Глава четырнадцатая. Париж, как много в этом звуке…
Париж, как много в этом звуке
Для сердца русского слилось!
Как много в нем отозвалось!
Разумеется, в первоисточнике упомянут совсем другой город, но, когда я наконец-то вышел на перрон вокзала в Париже, ничего другого в голову не лезло. Устал от пересадок, от таможенников, от пограничников разных стран и от их нелепых вопросов, вроде такого — а не везу ли я с собой пулемет, а где мои бомбы? В предыдущие поездки дураков на моем пути попадалось меньше и дурацких вопросов тоже поменьше. А может, мне так только кажется, потому что с течением времени забываешь о передрягах прошлого, а настоящее-то вот оно, туточки. Но пулеметов я с собой не возил, даже браунинг не стал брать. А вдруг поляки, заходящие в поезд на участке между Кенигсбергом и Берлином, решат обыскать гражданина враждебной державы, пусть и находящегося в немецком поезде? Нет, лучше не рисковать. Посему, при себе имел только чемодан с личными вещами и баул с подарками для членов торгпредства. Еще у меня имелся спутник, бывший мастер Коломенского паровозостроительного завода, Юрий Васильевич Масленников. Надеюсь, за годы революции и гражданской войны он свою квалификацию не растерял. Конечно, мне бы нужны для работы в торгпредстве и другие специалисты, но их пока нет. Но будут. Кого-то я сам отобрал, кого-то Бокий. Не у всех решены вопросы с документами, да и не стоит ехать целой толпой, привлекая к себе лишнее внимание.

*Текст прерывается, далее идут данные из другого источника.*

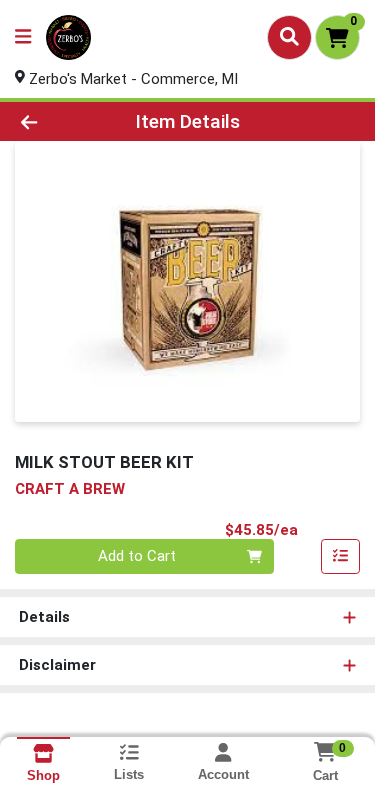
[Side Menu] (23, 37)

От Москвы до Риги нас, то есть русских, ехало пять вагонов, половина поезда, но постепенно народ начал «теряться». Кто-то остался в Латвии, сошел в Литве или в Восточной Пруссии (непривычно, что она не наша!) и, в результате, до Берлина вместе с нами добралось только двое. А дальше мы с Масленниковым отправились покупать билеты во Францию, а эти остались.

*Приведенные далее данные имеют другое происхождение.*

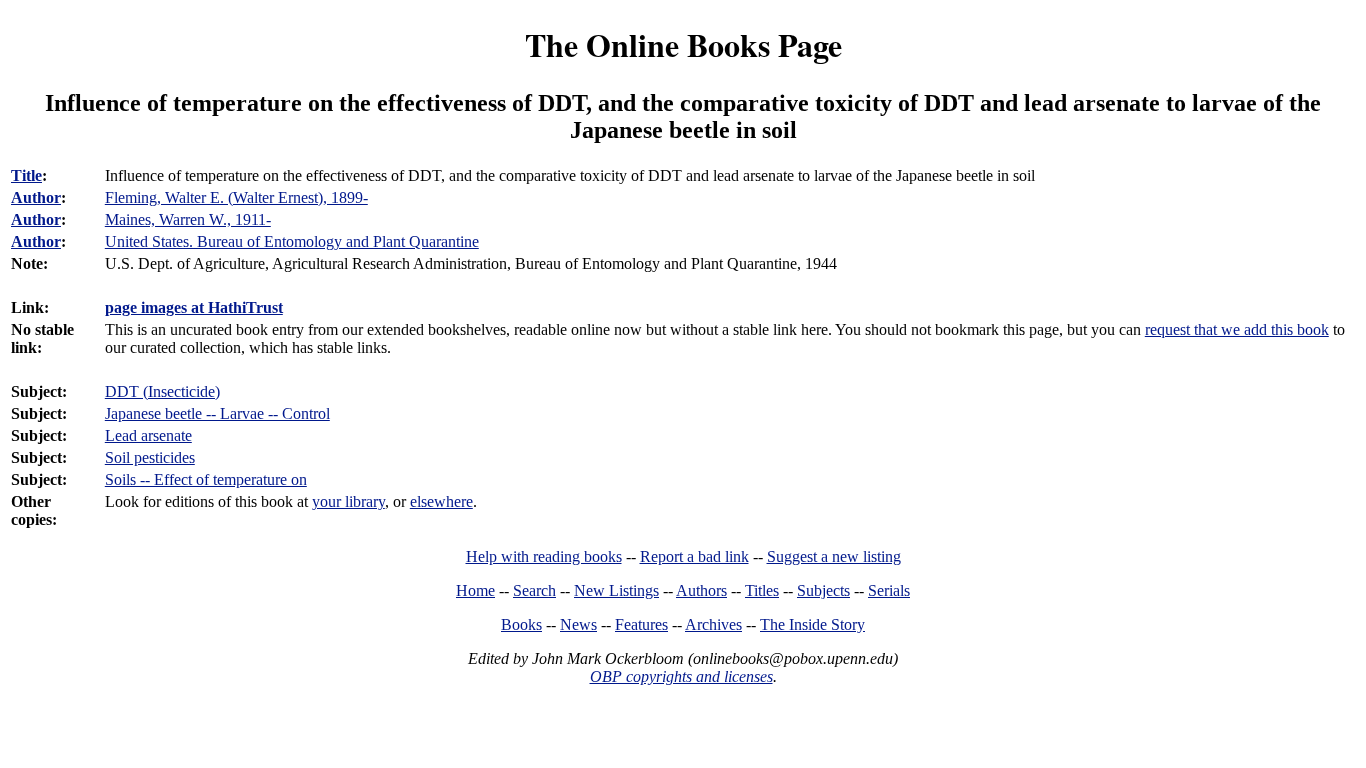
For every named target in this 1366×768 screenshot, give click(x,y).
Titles (762, 590)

Вроде бы, соотечественники на чужбине льнут друг к другу, а эти старались держаться от нас подальше, да и мы не особо навязывались в друзья, особенно, если учесть, что одного товарища я узнал. Нет, на Большой Лубянке меня с ним никто не знакомил, да и не положено мне знать этого человека, но уж коль скоро там я интересовался историей собственной «конторы», то не узнать товарища Шпигельгласа, пусть и по старым фотографиям, но сумел. Чем занимался Сергей Михайлович в моей реальности, хорошо известно, так почему бы ему не заняться этим же делом здесь? Не исключено, что группа «ликвидаторов» уже создана. И не столь важно — сделано это по моему совету, или без оного. Важно, что начальника ИНО в эту тайну не посвятили. Возможно, не доверяют, а может, не хотят «светить», если что-то пойдет не так. Феликс Эдмундович мог бы использовать меня и «втемную». Например — я поступаю в распоряжение человека, назвавшего пароль, а если не в полное распоряжение, так для оказания помощи, хотя бы финансовой.

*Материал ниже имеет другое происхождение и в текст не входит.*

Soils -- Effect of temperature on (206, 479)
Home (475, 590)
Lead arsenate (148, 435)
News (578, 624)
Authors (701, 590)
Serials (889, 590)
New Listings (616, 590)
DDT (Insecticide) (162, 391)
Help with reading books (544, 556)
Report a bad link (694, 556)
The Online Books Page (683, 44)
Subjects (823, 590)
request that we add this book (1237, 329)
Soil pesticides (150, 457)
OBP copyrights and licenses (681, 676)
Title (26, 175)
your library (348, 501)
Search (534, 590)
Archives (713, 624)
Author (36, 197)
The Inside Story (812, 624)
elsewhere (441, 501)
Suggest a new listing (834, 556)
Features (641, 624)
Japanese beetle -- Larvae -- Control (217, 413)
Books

Теперь вопрос — а куда едет один из главных «ликвидаторов»? Или он останется в Берлине? И зачем? Есть у меня смутные соображения, по чью душу отправился Шпигельглас, но пока промолчу.
В Париж мне хотелось. И из-за Наташи, и из-за миссии, а еще, чего уж греха таить, хотелось заниматься конкретным делом, а не лезть в большую политику. Происки чужеземных спецслужб, «наезды» белоэмигрантов я как-нибудь переживу, а вот когда внутри родной страны заставляют влезать в чужие политические дрязги, плести интриги, так ну его нафиг. Прекрасно понимаю, что отсидеться не удастся, придется сделать выбор, а этого не хотелось.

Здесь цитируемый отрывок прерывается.